■ TASK DIRECTIONS ■
All the data below needs to be retyped exactly as shown.

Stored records
=-=-=
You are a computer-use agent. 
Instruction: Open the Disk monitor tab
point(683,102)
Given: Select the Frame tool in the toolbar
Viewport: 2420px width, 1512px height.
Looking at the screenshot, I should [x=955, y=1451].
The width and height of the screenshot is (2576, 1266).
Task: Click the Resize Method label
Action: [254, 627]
=-=-=
■ EXERCISE ANSWER ■
You are a computer-use agent. 
Instruction: Open the Disk monitor tab
point(683,102)
Given: Select the Frame tool in the toolbar
Viewport: 2420px width, 1512px height.
Looking at the screenshot, I should [x=955, y=1451].
The width and height of the screenshot is (2576, 1266).
Task: Click the Resize Method label
Action: [254, 627]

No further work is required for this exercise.